The question then is: if social media is commonplace around history, what happened to it? Why haven’t we noticed this before? The answer is that we went from this kind of environment, where people are sharing stuff on social networks, and in the 19th century, we switched to this kind of model. This is where a small number of people are delivering a message very very efficiently to an enormous audience, but in an impersonal way. This starts off with the steam press and with mass circulation newspapers. It then goes on to radio and TV and that sort of thing. They allow a very small selective group of people, let’s call them journalists to reach a large number of people. They are not always journalists, because this is the most notorious example of the effectiveness with which you can propagate a message: propaganda.
So this is the Nazi Volksempfänger. We heard of the Volkswagen, the people’s car. This is the people’s radio, but it really was the people’s radio because it was built so that it could only pick up domestic German broadcast. You couldn’t pickup foreign news on this. So you basically had to listen to Hitler droning on all the time, and making his speeches. This sort of centralized control is the absolute opposite of social media, and this is what happened in the 19th and then mostly the 20th century. So I think this gives us a new way to look at media, because now, “Social media is back, thanks to the Internet.” The Internet makes it very very cheap to reach a very large audience of people. You don’t need a huge and expensive printing press or radio transmitter anymore. You can just go out there onto your social platform of choice, and potentially, what you write or publish can reach an audience of millions.

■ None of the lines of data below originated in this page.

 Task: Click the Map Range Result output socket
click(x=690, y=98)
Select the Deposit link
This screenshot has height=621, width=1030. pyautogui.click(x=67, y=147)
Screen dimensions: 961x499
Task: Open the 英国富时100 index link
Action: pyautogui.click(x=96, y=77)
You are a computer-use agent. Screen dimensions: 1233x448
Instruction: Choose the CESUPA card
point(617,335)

So I think this means instead of looking at the history of media like this, as a division between old and new media — “old” was analog, print, broadcast, “new” is digital, the Internet, and more social — I think that’s not the whole story. We really need to think of it like this. There was this thing called “really old” media, and it was quite similar to “new” media. The cutoff is 1833, which is when the first penny paper is launched in New York. That’s for me the beginning of “old” media, the beginning of this centralization.
So I think this means that this pre-“old” media period can tell us a lot today. I think this means ancient social media systems have lessons for us, so there is a whole bunch of lessons for us. Let me just do three of them very quickly.

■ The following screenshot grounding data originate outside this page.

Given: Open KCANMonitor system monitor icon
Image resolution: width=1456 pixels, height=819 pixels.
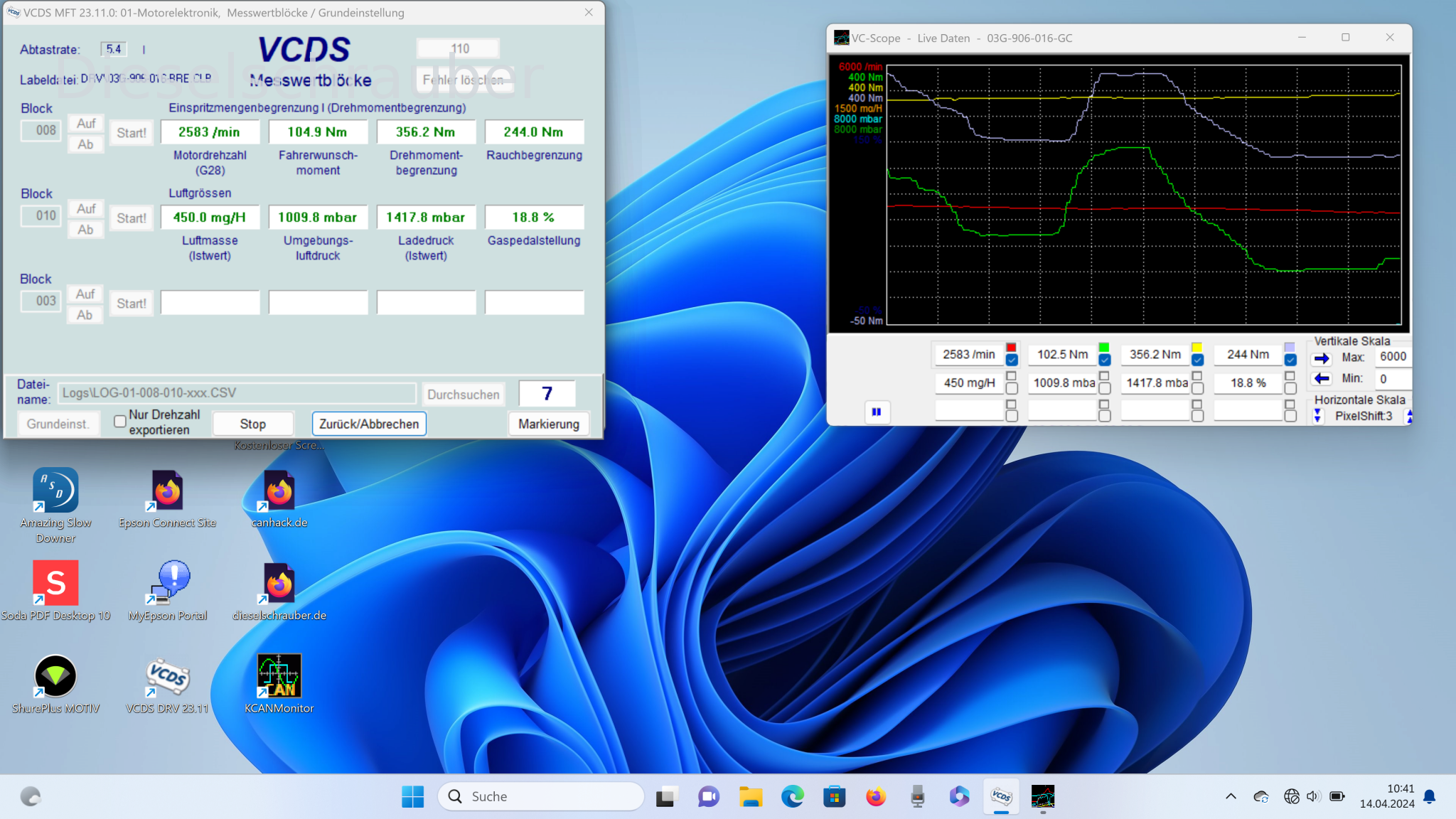Looking at the screenshot, I should click(278, 676).
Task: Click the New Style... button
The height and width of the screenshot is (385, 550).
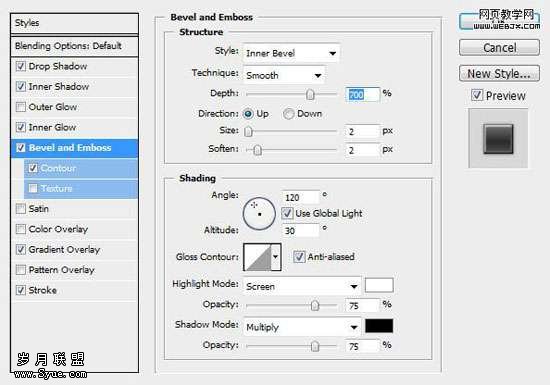Action: tap(499, 74)
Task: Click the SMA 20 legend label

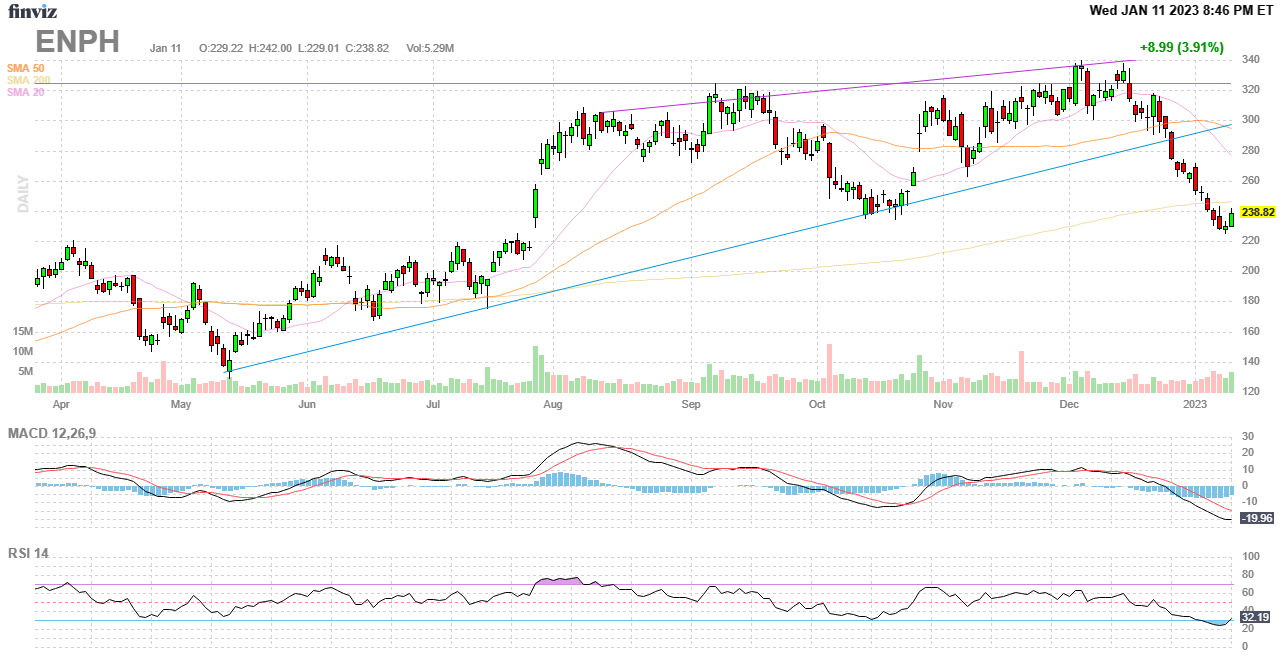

Here is the first one: “Is social media merely a dangerous distraction, a waste of time ?” I’m sure you’ve been told this, it’s a very common complaint, basically that “We shouldn’t be calling it social networking, we should be calling it social notworking.” This is actually a very old complaint. Here is somebody making exactly this complaint in Oxford in the 1670s. Anthony Wood says: “Why are the students not doing any work anymore? Because they’re all in the coffee house, sharing media with their friends.” It turns out this also happened in Cambridge. Equal opportunities, right? Oxbridge! Exactly the same complaints in Cambridge: students don’t work anymore because they’re in the coffee house.
Here is a pamphlet that is complaining the same thing: coffee houses are enemies to diligence and industry, and the ruin of serious young men because people are just wasting time. Is this true, though? Well, look at what happened at the end of the 17th century. You’ll see that instead of being enemies of diligence and industry, coffee houses were crucibles of innovation. They allowed people and ideas to mingle in new ways. Incredible things came out of that. The scientific revolution, for example. You get scientists meeting in coffee houses. The Royal Society grows out of people meeting in coffee houses, here in Oxford and in London. They sometimes even do experiments and lectures in coffee houses. My favorite example is that Isaac Newton writes Principia Mathematica, the foundation of modern science, in order to settle a coffee house argument between Wren, Hooke and Halley. Blame the coffee house.

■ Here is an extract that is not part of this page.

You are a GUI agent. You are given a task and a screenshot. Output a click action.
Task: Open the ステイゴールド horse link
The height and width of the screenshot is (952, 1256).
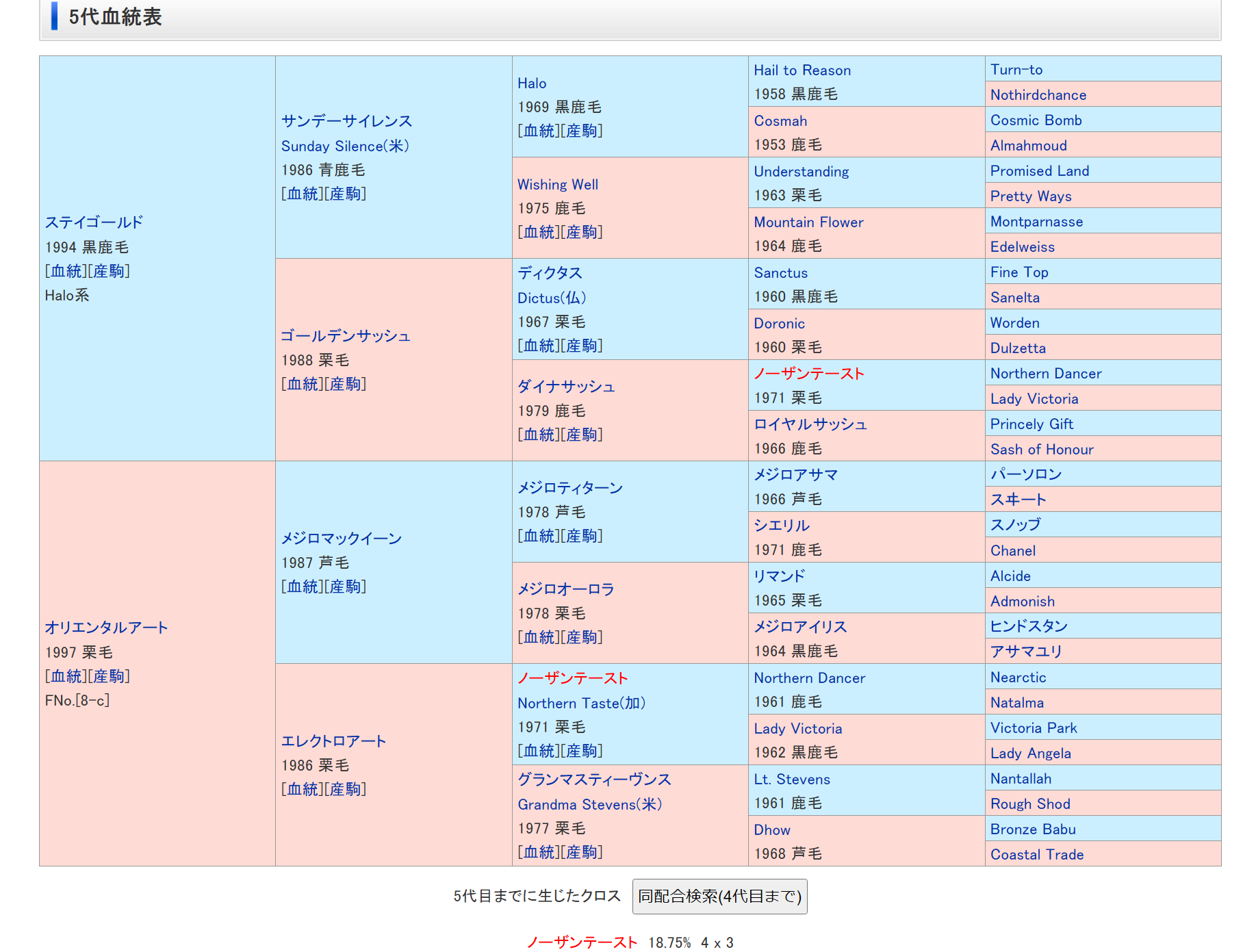94,222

Similarly, you get commercial innovation from coffee houses. So Lloyd’s of London starts off as a coffee house called Lloyd’s. Another coffee house round the corner called Jonathan’s turns into the London Stock Exchange. You get amazing innovation because of this collision of ideas. The same is possible in social media today. Some companies are realizing this, and they are using social media internally in order to foster collaboration and innovation.
Let’s move on. “What is the role of social media in revolutions?” We heard a lot about this, particularly after the Arab Spring. To what extent did Facebook and Twitter play a role, in what happened in Tunisia and Egypt? Can we call them Twitter revolutions? Well it turns out we can find out by asking history. We can ask Martin Luther. He said “From the rapid spread of the theses, I gathered what the greater part of the nation thought about indulgences.” In other words, the popularity of his pamphlets was a signalling mechanism, both to him and to the readers of the pamphlets, that they all felt the same way about indulgences.
So this was what modern media scholars call synchronization of opinion. And it means that people who aren’t quite sure they share the same views as other people, can find out that they do. Today, you can do it because 80,000 people like a Facebook page, that says : “Let’s go and have a demonstration on Saturday.” But in those days, you could do it because when you went to the pamphlet seller, he’d say: “Sorry, I’ve sold out of the new Martin Luther.” And then you’d know that other people were trying to buy it and therefore they were interested in what he had to say.